What Are the Symptoms of Parkinson's Disease?
Symptoms of Parkinson’s disease include tremors; stiff, ridged or aching muscles; slow and limited movement; weakness of face and throat muscles; and difficulty with walking and balance, according to WebMD. Symptoms and signs vary from person to person, but early signs are often mild and may go unnoticed.
Among the most common and noticeable symptoms of Parkinson’s disease are tremors or shaking that generally occurs in the hand, arm, or leg, notes WebMD. Although the condition tends to first affect one side of the body, as the disease progresses it may spread to both sides and affect other body parts, such as the chin, lips and tongue. Symptoms usually occur while awake and sitting or standing still, but they dissipate as the body part is moved.
Parkinson's disease is also characterized by a reduced ability to move, slowing of bodily movement, muscle rigidity and difficulty with speech or writing, explains Mayo Clinic. Indicators include muscle stiffness in any part of the body that results in limited range of motion and pain, steps becoming shorter while walking, difficulty rising from a chair, or dragging your feet when walking, making it difficult to move or keep balanced.

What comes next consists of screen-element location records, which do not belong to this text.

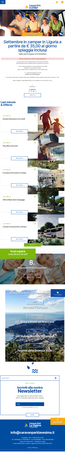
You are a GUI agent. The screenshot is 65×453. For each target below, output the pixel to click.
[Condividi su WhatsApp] (36, 91)
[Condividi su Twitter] (31, 91)
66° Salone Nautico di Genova (35, 337)
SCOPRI (35, 302)
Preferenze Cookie (40, 443)
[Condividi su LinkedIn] (33, 91)
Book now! (32, 34)
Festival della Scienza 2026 (34, 352)
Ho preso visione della (30, 408)
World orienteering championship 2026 (35, 293)
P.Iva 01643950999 (48, 441)
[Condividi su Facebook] (29, 91)
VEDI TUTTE (32, 95)
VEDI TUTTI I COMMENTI (32, 276)
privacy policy (35, 408)
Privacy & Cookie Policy (26, 443)
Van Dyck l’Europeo (34, 308)
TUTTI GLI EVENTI (58, 294)
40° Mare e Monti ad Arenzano (35, 322)
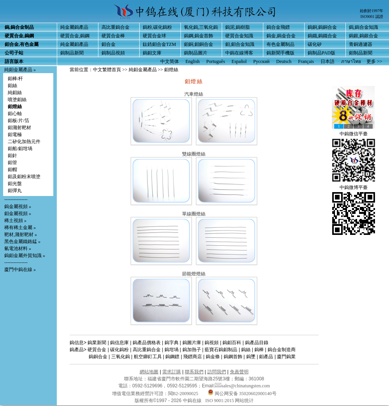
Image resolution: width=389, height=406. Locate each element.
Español (239, 61)
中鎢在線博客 (239, 53)
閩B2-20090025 (183, 393)
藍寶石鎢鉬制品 (221, 349)
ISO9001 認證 (371, 16)
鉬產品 (266, 356)
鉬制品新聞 (360, 53)
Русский (261, 61)
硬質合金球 (154, 35)
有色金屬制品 (280, 44)
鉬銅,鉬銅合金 (198, 44)
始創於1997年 (371, 11)
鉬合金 (109, 44)
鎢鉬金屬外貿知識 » (24, 255)
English (193, 61)
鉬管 (12, 162)
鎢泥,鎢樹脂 (237, 27)
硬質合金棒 (113, 35)
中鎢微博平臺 (354, 187)
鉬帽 (12, 169)
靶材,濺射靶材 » (20, 234)
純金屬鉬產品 (74, 44)
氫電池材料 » (17, 248)
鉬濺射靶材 (19, 127)
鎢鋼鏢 (172, 356)
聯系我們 (194, 371)
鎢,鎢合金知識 (363, 27)
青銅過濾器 (360, 44)
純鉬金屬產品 (18, 69)
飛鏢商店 (192, 356)
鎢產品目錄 (256, 342)
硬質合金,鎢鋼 (74, 35)
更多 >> (374, 61)
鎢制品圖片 (195, 53)
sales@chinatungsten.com (242, 385)
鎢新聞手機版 (280, 53)
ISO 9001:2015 (220, 400)
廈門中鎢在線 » (20, 269)
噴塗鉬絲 (17, 99)
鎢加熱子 (191, 349)
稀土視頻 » (15, 220)
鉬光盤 (15, 183)
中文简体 (169, 61)
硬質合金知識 (239, 35)
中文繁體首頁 (107, 69)
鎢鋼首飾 (233, 356)
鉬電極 (15, 134)
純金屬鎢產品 (74, 27)
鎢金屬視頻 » (17, 206)
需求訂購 (171, 371)
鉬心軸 (15, 113)
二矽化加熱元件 (24, 141)
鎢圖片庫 (191, 342)
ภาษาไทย (351, 61)
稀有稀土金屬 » (20, 227)
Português (215, 61)
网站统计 (244, 400)
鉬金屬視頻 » (17, 213)
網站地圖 (149, 371)
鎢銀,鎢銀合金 (363, 35)
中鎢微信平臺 (354, 133)
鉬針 (12, 155)
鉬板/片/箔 (18, 120)
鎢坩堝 (172, 349)
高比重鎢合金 (116, 27)
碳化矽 (315, 44)
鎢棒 (259, 349)
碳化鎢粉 (119, 349)
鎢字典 (172, 342)
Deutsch (283, 61)
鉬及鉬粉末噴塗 (24, 176)
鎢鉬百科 (232, 342)
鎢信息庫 (119, 342)
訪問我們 (216, 371)
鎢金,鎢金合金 (281, 35)
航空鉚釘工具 (148, 356)
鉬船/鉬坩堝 (20, 148)
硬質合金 (97, 349)
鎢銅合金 (98, 356)
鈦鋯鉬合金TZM (159, 44)
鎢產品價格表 (147, 342)
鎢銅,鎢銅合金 (322, 27)
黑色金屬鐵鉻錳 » (22, 241)
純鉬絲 (15, 92)
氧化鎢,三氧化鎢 (201, 27)
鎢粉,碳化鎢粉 (157, 27)
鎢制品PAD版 (321, 53)
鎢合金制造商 (282, 349)
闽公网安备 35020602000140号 (242, 393)
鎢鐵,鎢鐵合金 (322, 35)
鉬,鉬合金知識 (239, 44)
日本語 (328, 61)
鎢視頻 (212, 342)
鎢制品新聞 (72, 53)
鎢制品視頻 (113, 53)
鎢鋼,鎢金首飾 (198, 35)
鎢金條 (213, 356)
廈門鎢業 (286, 356)
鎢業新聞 (97, 342)
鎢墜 (251, 356)
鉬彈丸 (15, 190)
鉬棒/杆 (15, 78)
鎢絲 (246, 349)
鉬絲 (12, 85)
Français (306, 61)
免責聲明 (239, 371)
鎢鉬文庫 (152, 53)
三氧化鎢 (120, 356)
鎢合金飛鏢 (278, 27)
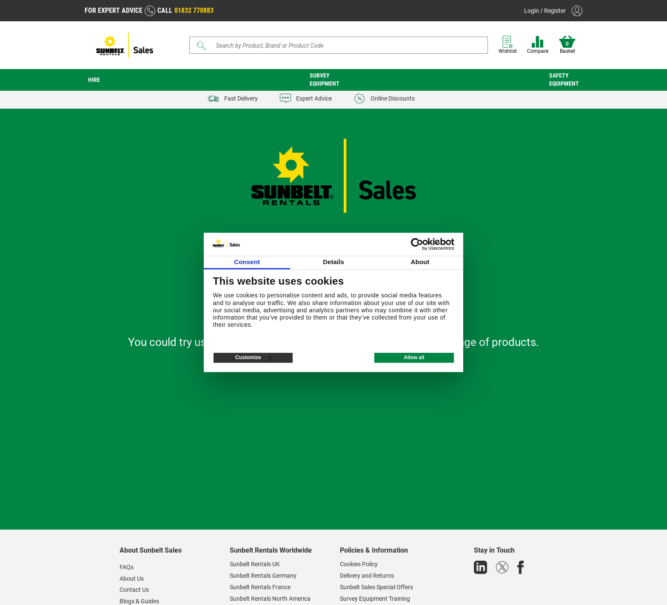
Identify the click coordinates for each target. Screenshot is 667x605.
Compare (537, 45)
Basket (567, 45)
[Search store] (341, 45)
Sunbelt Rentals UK (255, 564)
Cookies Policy (359, 564)
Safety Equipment (564, 79)
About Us (132, 578)
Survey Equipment (324, 79)
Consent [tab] (247, 262)
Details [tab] (333, 262)
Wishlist (508, 45)
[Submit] (202, 45)
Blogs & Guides (139, 601)
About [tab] (419, 262)
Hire (94, 79)
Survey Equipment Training (375, 598)
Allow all (414, 358)
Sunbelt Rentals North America (270, 598)
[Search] (338, 45)
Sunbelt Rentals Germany (263, 575)
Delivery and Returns (367, 575)
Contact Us (134, 589)
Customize (253, 358)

It also affects unconscious movements, such as blinking, smiling or swinging your arms when walking.
A person sick with this disease may have speech troubles, states WebMD. He may speak softly, quickly or hesitate before talking. Slow movement is also common when the ability to move is reduced. The disease makes simple tasks difficult and may even shorten walking steps. In addition, the disease may result in impaired posture and balance. Writing may seem small and become difficult.